Uma rua chamada saudade

Posted on 6/26/2008 04:53:00 PM by Théo, desarmado por um sorriso..



Descendo na contramão dos carros, tendo os pés fugindo da vista, pelo mesmo passeio que sabia de cor a medida dos meus passos, lá vou eu para o trabalho outra vez. O Biongo era um bar que dava gosto em frente passar, quando era este do outro lado da rua vinha muita gente repensar a vida nas cores de suas mesas e no frio dos seus copos que imitavam cristal, jovens corações amantes, perdidos de paixão e desejo se entreolhavam com juras de amor sem fim, ignorados pelos garçons suando em desespero de verão, e que em meio a malabarismos de bandejas tentavam sorrir pra disfarçarem a confusão quanto aos pedidos e numerações das mesas, agora, esse mesmo ambiente antes fervilhante de sorrisos e conversas vespertinas, nada mais é que uma tentativa agonizante de manter-se funcionando sem clientes, tudo culpa do proprietário. Sempre gostei como os olhos dos boêmios se perdem antes mesmo de chegarem à esquina, não enxergam nada que possa ser visto, apenas o que ninguém mais vê é percebido. Em frente à casa de Pedro Henrique, o que antes era a de Lucciano, agora fomenta o comércio e o desenvolvimento no que outrora era moradia de sonhos e vidas radiantes, um bairro conhecido pela calma e cumplicidade de seus moradores, vizinhos que estendiam as mãos para acompanhar o “bom dia”, hoje, apenas lembranças no concreto que muda suas formas sem perceber a dor no coração da gente. Uma clínica no lugar onde aprendi a ouvir meu silêncio, dois ou três escritórios no lugar onde escrevi minhas primeiras cartas de amor, advogados e seus sapatos sempre muito limpos disputando espaço onde antes eu rolava de rir e corria do perdigueiro que era o xodó de todos. A grama ainda existe, mas guardada por muros mais novos, daqui, do outro lado da rua, posso avistar o mesmo abacateiro de folhas grandes e tristes, que ainda hoje, se olho muito, choro, também sinto falta dos coqueiros que me falavam das suas saudades de uma ilha que jamais conheceram e do afiar de unhas do gato Tygra. E foi em frente a esta agora clínica que encontrei um contemporâneo tão saudosista quanto eu, não o percebi por andar sempre olhando pros meus pés, mas ele me chamou, e quando fraternalmente me abraçou disse que chorava sempre de saudade do nosso tempo de sol brilhante, rimos um pouco de algumas boas lembranças e nos entristecemos da dor da adultice crônica, mas já acostumados somos ao fim das coisas.

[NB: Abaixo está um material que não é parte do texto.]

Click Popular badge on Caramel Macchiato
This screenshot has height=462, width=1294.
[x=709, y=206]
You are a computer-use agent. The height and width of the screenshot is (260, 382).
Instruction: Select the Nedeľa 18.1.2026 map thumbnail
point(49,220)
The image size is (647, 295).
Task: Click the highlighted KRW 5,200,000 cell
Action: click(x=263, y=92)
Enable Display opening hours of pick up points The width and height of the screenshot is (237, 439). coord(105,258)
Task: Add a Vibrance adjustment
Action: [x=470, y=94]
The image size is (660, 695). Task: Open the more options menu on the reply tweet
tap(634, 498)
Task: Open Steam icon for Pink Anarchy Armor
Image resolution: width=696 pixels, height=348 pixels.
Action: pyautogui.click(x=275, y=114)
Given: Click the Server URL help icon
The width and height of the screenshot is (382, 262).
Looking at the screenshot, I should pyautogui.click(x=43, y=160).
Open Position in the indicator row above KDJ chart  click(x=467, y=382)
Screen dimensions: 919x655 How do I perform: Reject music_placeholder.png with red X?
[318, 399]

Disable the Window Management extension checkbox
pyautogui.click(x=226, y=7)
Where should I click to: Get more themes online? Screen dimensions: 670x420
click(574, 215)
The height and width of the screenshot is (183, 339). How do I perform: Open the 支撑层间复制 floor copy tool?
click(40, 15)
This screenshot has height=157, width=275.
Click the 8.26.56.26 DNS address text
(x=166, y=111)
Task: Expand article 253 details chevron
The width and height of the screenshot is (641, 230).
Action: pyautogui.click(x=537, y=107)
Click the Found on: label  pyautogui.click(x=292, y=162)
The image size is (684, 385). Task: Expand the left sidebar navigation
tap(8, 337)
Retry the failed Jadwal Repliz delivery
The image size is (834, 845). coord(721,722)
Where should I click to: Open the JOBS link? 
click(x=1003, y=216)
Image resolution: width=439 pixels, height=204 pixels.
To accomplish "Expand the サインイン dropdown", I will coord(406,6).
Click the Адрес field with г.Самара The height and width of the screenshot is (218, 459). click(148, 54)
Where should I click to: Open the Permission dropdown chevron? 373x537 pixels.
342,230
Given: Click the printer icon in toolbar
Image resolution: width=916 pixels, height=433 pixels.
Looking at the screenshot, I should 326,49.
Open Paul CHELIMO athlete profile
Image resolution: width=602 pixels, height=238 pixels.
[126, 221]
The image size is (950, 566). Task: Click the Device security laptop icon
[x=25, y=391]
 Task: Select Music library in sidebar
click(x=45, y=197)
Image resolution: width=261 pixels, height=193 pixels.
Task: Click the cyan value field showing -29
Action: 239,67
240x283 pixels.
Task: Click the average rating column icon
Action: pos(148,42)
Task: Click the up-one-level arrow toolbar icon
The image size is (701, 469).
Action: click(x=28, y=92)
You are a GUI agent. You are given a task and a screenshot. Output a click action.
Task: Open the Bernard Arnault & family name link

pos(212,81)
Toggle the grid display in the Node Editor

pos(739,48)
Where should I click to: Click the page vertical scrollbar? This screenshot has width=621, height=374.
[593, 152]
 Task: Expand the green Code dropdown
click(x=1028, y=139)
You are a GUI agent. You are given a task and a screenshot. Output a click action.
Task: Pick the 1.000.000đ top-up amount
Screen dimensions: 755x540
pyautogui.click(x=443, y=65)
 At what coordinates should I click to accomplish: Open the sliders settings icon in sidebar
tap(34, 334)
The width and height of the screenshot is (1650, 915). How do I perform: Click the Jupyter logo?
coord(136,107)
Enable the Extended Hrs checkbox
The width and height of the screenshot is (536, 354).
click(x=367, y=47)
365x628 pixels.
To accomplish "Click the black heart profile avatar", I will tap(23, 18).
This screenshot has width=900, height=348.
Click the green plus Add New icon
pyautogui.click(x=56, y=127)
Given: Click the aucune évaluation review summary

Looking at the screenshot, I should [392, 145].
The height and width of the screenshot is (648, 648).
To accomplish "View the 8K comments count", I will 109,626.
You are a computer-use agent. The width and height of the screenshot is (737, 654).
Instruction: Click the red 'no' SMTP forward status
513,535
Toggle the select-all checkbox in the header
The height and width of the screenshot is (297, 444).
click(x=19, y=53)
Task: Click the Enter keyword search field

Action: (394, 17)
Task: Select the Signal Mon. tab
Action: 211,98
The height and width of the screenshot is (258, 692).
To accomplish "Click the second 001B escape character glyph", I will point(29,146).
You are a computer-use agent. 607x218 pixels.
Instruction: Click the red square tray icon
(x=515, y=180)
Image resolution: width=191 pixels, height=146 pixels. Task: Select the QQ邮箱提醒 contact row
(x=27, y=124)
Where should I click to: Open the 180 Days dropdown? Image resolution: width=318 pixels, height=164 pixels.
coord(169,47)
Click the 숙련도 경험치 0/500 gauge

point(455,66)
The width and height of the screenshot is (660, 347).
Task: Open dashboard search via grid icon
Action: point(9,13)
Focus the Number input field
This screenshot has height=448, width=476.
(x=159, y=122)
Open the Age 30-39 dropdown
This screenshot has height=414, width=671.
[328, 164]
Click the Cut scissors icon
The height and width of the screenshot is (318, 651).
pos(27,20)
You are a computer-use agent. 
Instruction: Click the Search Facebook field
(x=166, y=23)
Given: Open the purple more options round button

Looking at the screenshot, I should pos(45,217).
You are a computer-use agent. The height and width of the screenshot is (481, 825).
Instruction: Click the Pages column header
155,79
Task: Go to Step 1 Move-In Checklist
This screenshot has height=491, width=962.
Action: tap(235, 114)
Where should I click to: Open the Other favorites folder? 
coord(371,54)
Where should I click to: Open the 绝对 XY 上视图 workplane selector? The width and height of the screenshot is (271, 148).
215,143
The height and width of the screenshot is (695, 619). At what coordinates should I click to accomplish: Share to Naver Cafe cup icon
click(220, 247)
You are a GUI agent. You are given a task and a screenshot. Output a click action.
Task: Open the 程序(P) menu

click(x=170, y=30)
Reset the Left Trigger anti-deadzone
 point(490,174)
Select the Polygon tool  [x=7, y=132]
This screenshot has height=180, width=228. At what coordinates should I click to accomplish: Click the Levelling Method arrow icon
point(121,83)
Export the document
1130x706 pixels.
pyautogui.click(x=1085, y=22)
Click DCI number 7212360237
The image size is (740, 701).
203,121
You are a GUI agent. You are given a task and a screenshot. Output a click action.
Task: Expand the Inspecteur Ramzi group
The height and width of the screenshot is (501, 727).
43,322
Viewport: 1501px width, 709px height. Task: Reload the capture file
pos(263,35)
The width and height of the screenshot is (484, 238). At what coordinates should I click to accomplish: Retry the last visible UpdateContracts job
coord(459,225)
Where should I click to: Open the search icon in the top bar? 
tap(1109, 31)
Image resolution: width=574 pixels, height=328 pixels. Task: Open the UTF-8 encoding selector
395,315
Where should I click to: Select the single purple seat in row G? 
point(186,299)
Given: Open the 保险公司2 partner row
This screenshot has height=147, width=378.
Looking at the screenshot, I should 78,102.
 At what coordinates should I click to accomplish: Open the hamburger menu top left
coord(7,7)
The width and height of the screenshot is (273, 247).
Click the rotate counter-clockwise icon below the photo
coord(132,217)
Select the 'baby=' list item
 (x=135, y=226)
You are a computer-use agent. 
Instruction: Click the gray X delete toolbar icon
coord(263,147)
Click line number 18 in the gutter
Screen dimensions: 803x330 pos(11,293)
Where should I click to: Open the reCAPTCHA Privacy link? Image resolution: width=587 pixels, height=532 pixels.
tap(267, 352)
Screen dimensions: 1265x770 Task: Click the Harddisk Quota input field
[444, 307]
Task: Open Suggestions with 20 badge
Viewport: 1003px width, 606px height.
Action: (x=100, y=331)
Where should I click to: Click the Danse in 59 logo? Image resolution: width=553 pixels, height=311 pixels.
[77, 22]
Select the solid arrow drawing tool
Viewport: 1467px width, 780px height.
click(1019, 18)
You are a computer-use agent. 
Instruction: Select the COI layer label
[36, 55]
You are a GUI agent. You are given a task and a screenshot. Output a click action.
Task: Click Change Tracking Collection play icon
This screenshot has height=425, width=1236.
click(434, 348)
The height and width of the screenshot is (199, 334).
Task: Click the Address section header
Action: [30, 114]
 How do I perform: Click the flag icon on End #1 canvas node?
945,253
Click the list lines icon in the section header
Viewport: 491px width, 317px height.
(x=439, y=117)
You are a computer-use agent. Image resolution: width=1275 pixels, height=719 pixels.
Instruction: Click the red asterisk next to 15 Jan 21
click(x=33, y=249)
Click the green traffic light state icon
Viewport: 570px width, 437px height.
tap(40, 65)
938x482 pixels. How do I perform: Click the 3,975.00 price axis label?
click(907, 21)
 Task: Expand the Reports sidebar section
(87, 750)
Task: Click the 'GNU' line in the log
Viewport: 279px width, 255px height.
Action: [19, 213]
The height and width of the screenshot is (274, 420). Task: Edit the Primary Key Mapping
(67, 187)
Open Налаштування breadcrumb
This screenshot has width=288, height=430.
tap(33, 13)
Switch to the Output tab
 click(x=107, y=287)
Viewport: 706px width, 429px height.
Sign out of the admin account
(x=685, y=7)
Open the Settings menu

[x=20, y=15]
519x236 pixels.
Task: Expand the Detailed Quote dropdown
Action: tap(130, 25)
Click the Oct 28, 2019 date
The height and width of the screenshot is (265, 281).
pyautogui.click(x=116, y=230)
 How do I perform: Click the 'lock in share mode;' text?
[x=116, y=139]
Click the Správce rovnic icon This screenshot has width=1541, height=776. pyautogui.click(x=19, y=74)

Ainda posso ver Fábio correr para a esquina, só para imitar o avô reclamando do contador de luz, ele podia fazer isso o dia todo, que ainda à noite estaríamos gargalhando. E lá vou eu pelo passeio onde aprendi a ter o coração cheio de sonhos e nunca deixei de entender os motivos de se ter os olhos rasos d’água.
Descendo na contramão dos carros, tendo os pés fugindo da vista, pelo mesmo passeio que sabia de cor a medida dos meus passos, lá vou eu para o trabalho outra vez.